Explaining Shoulder Pain Explaining Shoulder Pain

Archers enjoy few things more than shooting their bows. If time allowed, many of us would shoot daily as long as possible. That sounds great, but shooting too much can cause fatigue, poor form and, in some cases, shoulder pain.

Nagging shoulder injuries put a damper on your shooting regimen, so let’s discuss what causes shoulder pain and how to deal with it.

Rotator Cuff

Rotator cuff injuries can be either an inflammation or a total tear. Learn the signs to spot the difference. Photo Credit: Mayo Clinic

The rotator cuff is a complex system of muscles and tendons in your upper arm that go to work every time you draw a bow. It helps you raise and rotate your arm. You can reduce its workload by pulling with your shoulder blades and back muscles when drawing your bow. Overexertion can exhaust your muscles and hurt your form.

Rotator cuff injuries include tendinitis, bursitis and, in severe cases, a tear. Tendinitis occurs when the tendon attached to the bone gets inflamed. It’s a minor injury commonly treated by icing the area and reducing activity for a few days.

The bursa is a small, fluid-filled sac that protects the rotator cuff. Bursitis occurs when the bursa gets irritated, and you can treat it with rest, ice and over-the-counter anti-inflammatory medicine. A torn rotator cuff, however, is serious. It can sideline you from archery for months. A tear is not always easy to diagnose. Symptoms include trouble lifting things, raising your arm, pain when moving certain ways, weakness in your shoulder, or an audible clicking or popping when using your shoulder. If you have any such symptoms, stop shooting and consult a doctor. Surgery to repair a torn rotator cuff can lead to a long rehabilitation, but most archers recover and resume shooting when completing therapy.

Forearm

If the forearm of your bow arm is sore, take a break. Photo Credit: ATA

The forearm of your bow arm – the one that grips the bow – is also susceptible to overuse injuries. Many forearm muscles and tendons work throughout the draw cycle and steady your bow at full draw. Overusing them can cause pain and inflammation. The best remedy is often rest or reducing shooting activity. A weeklong rest can be frustrating, but it helps muscles and tendons rebuild, and reduces the risk of more severe injuries.

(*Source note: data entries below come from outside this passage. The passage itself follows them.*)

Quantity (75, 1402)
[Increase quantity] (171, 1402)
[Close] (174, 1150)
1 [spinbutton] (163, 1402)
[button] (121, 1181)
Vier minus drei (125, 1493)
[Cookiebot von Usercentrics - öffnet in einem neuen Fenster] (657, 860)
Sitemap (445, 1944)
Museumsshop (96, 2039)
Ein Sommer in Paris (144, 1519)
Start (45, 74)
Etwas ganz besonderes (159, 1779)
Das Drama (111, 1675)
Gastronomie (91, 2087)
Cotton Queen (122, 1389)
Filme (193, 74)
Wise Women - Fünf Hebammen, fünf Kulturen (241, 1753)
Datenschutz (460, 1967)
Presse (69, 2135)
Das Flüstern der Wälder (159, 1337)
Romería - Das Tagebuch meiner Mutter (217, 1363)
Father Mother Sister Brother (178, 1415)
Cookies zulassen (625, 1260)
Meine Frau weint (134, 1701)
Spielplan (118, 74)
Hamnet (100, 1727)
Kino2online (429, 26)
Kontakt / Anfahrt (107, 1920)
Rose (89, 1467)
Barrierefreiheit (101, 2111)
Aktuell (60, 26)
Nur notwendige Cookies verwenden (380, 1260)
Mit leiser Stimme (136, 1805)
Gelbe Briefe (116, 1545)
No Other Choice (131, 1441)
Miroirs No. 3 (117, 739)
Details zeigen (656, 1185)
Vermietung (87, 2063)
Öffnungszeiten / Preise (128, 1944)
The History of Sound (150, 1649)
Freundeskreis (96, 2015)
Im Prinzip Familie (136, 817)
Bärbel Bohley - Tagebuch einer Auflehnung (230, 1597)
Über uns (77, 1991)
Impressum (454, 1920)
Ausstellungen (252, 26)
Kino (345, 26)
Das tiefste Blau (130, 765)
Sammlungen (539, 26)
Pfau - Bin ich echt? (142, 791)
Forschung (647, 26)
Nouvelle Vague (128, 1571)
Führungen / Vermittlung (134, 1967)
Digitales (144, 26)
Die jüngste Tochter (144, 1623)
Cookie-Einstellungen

Rather than shooting to exhaustion, consider shooting daily for short intervals. Focus on perfect form during these brief sessions. Good habits shrink your groups and reduce injury risks. After you spend weeks building your strength and perfecting your habits, gradually lengthen your practice sessions. Don’t wait to start until a month before a tournament or the hunting season. You’ll ensure you’re ready to go on opening day if you start practicing early.

Conclusion

By modifying your activity and gradually working yourself into a new shooting regimen, you’ll also learn plenty of exercises that strengthen muscles and joints. You’ll find many great resources for archery-focused exercises, and many don’t require a gym membership or fancy workout equipment. By taking measures to prepare your body, you’ll enjoy more success and find more satisfaction in archery, and live a healthier, happier life.